_Activity_:
Return each line, exactly as given, from the one containing "Task: Open the Brushes panel flyout menu" through the end of the entries below, and skip the rest.

[[ Data supplied, beginning ]]

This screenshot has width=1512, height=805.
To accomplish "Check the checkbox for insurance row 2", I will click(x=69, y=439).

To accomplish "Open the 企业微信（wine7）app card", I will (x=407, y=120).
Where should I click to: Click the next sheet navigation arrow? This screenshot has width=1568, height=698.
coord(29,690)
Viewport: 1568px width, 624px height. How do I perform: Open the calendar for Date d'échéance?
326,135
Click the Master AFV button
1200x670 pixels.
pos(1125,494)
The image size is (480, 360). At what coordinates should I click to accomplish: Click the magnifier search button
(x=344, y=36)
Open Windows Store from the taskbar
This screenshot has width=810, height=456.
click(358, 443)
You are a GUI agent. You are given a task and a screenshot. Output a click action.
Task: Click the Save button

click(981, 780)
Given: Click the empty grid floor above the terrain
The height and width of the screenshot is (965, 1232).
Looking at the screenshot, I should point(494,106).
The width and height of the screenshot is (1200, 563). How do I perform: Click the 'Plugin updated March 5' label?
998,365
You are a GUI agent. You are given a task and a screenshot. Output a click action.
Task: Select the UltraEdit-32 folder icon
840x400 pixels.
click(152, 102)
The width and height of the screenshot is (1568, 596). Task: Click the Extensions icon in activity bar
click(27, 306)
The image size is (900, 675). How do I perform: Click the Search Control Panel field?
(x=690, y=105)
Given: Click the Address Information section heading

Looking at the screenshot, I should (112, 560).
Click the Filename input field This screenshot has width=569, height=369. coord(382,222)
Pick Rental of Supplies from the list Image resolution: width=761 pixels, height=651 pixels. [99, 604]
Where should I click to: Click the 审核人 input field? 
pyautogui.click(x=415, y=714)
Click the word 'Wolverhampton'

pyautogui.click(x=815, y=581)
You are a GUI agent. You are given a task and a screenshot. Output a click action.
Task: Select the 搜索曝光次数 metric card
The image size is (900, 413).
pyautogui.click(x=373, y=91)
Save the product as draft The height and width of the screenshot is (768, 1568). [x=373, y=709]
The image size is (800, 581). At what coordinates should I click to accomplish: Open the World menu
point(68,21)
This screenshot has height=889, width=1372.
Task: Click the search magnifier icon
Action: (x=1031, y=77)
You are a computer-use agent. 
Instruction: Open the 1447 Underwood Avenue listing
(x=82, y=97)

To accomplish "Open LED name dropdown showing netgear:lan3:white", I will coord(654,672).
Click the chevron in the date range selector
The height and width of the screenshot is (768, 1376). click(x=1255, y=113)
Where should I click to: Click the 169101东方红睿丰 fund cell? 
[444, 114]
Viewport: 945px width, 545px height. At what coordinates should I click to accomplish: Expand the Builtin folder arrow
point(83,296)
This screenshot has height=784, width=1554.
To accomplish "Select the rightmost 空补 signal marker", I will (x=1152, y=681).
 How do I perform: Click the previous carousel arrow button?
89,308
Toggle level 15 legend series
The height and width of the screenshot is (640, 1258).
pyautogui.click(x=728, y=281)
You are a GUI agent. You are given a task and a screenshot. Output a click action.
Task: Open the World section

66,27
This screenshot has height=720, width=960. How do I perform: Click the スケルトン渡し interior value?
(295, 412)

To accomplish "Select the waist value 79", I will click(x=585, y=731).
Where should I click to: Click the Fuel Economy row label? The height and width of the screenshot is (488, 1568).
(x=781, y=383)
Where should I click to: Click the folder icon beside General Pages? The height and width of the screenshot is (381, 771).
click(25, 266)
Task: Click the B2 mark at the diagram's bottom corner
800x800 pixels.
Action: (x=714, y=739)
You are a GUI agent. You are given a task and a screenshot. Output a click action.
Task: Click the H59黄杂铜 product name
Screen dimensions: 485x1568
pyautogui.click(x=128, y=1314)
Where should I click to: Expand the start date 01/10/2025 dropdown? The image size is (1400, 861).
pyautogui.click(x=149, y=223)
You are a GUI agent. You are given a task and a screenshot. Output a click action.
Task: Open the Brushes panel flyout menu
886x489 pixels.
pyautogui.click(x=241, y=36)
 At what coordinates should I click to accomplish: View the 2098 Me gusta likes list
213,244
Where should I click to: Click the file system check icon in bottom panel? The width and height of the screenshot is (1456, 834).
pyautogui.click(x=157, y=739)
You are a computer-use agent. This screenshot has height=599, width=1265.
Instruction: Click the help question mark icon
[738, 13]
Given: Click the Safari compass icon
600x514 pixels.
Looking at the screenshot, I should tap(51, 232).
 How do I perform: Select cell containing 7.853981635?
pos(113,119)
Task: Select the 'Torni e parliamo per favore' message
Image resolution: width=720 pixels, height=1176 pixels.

[[ Data supplied, end ]]

_Task result_:
Task: Open the Brushes panel flyout menu
886x489 pixels.
pyautogui.click(x=241, y=36)
 At what coordinates should I click to accomplish: View the 2098 Me gusta likes list
213,244
Where should I click to: Click the file system check icon in bottom panel? The width and height of the screenshot is (1456, 834).
pyautogui.click(x=157, y=739)
You are a computer-use agent. This screenshot has height=599, width=1265.
Instruction: Click the help question mark icon
[738, 13]
Given: Click the Safari compass icon
600x514 pixels.
Looking at the screenshot, I should tap(51, 232).
 How do I perform: Select cell containing 7.853981635?
pos(113,119)
Task: Select the 'Torni e parliamo per favore' message
Image resolution: width=720 pixels, height=1176 pixels.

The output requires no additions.